President Joe Biden took a cautious victory Friday in his quest to bring the COVID-19 pandemic under control, announcing that 300 million vaccines have been administered in the 150 days since he took office.
Biden credited scientists, companies, the American people and their efforts across the government. The president noted that the widespread vaccination campaign had set the stage for most Americans to have a relatively normal summer when businesses reopened and employers took over.

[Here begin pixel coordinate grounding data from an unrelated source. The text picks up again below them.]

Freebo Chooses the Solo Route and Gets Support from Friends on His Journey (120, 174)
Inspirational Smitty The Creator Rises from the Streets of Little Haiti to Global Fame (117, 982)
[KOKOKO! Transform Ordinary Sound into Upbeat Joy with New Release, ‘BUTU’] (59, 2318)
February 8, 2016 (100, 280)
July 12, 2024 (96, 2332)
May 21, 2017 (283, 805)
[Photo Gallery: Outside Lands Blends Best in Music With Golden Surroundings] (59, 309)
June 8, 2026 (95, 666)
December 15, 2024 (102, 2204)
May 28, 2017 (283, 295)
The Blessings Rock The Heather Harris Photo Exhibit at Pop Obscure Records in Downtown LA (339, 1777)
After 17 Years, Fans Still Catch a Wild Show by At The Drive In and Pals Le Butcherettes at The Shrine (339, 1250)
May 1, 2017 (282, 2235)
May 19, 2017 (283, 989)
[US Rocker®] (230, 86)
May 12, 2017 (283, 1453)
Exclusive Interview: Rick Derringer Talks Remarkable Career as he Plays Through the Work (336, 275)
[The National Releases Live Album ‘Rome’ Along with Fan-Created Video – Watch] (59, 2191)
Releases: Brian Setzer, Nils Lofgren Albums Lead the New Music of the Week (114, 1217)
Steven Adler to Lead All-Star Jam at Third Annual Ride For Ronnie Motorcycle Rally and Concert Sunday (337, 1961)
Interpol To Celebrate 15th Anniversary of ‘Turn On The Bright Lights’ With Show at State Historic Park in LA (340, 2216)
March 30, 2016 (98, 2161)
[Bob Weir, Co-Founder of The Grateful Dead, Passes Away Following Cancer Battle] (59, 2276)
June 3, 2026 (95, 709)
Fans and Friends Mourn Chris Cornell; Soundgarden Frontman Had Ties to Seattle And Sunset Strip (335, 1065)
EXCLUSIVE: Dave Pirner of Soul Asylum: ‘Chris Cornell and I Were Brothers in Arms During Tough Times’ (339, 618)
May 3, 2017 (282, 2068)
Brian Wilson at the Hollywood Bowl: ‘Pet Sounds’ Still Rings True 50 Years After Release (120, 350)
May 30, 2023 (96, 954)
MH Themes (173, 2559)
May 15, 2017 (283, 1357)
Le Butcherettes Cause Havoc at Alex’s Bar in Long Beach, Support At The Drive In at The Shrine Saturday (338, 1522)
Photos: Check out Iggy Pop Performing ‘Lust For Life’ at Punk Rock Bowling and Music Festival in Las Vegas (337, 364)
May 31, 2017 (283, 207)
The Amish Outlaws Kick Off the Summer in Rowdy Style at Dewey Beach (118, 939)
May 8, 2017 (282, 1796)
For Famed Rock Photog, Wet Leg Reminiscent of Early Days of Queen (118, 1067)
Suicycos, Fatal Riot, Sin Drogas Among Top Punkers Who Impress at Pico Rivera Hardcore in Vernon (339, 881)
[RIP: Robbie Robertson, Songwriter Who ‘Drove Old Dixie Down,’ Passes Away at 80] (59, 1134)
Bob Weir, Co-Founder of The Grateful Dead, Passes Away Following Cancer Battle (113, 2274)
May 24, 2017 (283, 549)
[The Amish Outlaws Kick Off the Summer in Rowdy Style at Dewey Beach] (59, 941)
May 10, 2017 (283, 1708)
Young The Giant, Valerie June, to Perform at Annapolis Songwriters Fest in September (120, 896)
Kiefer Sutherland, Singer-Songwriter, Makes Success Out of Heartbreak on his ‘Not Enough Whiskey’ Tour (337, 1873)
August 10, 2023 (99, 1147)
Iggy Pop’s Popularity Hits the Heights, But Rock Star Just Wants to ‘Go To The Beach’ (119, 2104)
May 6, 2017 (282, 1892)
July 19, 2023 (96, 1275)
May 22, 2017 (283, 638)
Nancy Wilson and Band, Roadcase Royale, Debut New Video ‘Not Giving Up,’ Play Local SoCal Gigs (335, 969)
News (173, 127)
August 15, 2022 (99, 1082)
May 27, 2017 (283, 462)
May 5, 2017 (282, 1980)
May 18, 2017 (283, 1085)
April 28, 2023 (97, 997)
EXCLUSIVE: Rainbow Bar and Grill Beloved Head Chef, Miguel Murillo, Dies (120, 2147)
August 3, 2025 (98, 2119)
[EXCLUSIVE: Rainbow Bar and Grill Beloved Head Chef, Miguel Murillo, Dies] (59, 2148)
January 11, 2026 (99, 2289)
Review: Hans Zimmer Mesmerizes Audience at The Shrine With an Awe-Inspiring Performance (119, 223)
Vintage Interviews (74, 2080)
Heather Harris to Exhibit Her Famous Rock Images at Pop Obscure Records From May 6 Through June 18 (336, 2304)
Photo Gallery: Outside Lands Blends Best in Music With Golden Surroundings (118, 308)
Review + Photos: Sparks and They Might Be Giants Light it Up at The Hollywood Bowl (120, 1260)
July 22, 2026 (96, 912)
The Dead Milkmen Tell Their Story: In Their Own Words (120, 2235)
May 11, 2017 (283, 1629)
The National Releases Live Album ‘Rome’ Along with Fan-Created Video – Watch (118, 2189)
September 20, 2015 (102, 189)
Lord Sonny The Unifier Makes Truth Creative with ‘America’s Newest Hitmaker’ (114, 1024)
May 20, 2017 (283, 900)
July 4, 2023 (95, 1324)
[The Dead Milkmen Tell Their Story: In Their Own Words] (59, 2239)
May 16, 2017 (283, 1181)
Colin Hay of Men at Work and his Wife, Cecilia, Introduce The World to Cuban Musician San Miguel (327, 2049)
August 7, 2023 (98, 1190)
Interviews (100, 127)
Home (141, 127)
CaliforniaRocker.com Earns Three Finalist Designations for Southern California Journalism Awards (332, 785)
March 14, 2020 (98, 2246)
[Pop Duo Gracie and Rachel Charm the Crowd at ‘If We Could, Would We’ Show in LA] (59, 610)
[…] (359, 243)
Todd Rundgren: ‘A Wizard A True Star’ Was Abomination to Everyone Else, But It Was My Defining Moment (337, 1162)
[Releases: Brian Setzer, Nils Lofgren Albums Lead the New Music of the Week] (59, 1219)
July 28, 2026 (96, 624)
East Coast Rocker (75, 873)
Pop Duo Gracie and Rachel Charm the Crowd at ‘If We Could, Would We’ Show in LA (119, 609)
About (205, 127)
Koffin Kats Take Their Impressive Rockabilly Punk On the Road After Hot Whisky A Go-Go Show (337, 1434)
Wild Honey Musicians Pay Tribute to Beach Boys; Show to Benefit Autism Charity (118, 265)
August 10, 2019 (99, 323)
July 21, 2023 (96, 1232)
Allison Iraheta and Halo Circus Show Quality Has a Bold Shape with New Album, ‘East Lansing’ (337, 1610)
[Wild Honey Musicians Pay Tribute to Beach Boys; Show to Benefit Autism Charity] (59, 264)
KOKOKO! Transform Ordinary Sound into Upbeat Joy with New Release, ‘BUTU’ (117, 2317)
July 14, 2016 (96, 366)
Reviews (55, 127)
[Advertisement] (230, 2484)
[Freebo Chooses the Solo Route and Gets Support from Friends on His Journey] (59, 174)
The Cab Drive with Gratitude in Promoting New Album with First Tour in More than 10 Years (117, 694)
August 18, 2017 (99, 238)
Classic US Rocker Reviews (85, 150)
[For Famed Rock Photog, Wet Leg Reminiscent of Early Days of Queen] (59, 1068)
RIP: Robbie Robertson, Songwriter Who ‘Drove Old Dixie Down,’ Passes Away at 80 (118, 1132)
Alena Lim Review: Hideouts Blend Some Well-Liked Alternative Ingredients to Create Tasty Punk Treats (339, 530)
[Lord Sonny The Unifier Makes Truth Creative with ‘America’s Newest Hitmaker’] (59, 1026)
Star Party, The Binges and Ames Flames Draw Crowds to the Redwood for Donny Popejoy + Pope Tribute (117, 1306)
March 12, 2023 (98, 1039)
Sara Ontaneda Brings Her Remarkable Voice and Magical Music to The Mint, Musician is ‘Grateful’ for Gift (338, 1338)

“We’re going into a very different summer compared to last year,” the president said. “A bright summer. In prayer, a summer of joy.”
But when Biden marks a milestone, he is in danger of failing to meet another: his goal of having 70% of American adults at least partially vaccinated by the fourth of July, in just over two weeks.
Overall, about 168 million American adults, or 65.1% of the U.S. population aged 18 and over, have received at least one dose of the COVID-19 vaccine as of Friday, according to the Centers for Disease Control and Prevention. It’s a disease.
The rate of new vaccinations in the United States dropped significantly from a high of nearly 2 million a day about two months ago, jeopardizing Biden’s ability to reach 70%.
The White House said its government-wide approach to the vaccination effort has put the virus on hold, which in turn has brought COVID-19 cases, hospitalizations and deaths to their lowest levels in more than one year. year. But Biden noted in his remarks that some communities in states with lower vaccination rates are seeing increased cases and hospitalizations.
The administration is in the midst of a month-long blitz to fight vaccine shortages and the lack of urgency that some people feel to receive the blows, particularly in the South and Midwest.
CDC Director Rochelle Walensky said Friday that she expects the delta variant of the coronavirus to become the dominant strain in the United States This strain has become dominant in Britain after its first detection in India.
During an appearance on ABC’s “Good Morning America,” he told Americans taking his shots that “you will be protected against this delta variant.”
As part of the administration’s vaccination push, Vice President Kamala Harris traveled to Atlanta on Friday to visit a COVID-19 vaccination pop-up site at Ebenezer Baptist Church, where Dr. Martin Luther King Jr. he was pastor until his assassination in 1968. The current former pastor is U.S. Senator Raphael Warnock.
Harris also spoke at a COVID-19 vaccination mobilization event at Clark Atlanta University, a historically black school. She told the students that they “have the power to end this pandemic” by giving people information on the multitude of resources, such as free car rides and childcare, that are available to help them get vaccinated.
In Fulton County, Georgia, where Atlanta is located, 49% of residents received at least one stroke. Statewide, it’s 42%, Harris said.
“Vaccination is about building community power,” he said. “Vaccination is about building the power of our country.”
The Biden administration insists that even if the 70% vaccination target is not met, it will have little effect on the overall U.S. recovery, which is already ahead where Biden said it would be. months ago.
Biden wants to celebrate Independence Day as a “summer of freedom” from the virus.
Earlier this week, the White House announced plans to welcome first responders, essential workers and service members and their families to South Lawn for a kitchen and to keep fireworks on the National Mall.
More than 1000 guests are expected for what will be one of the biggest events of Biden’s presidency.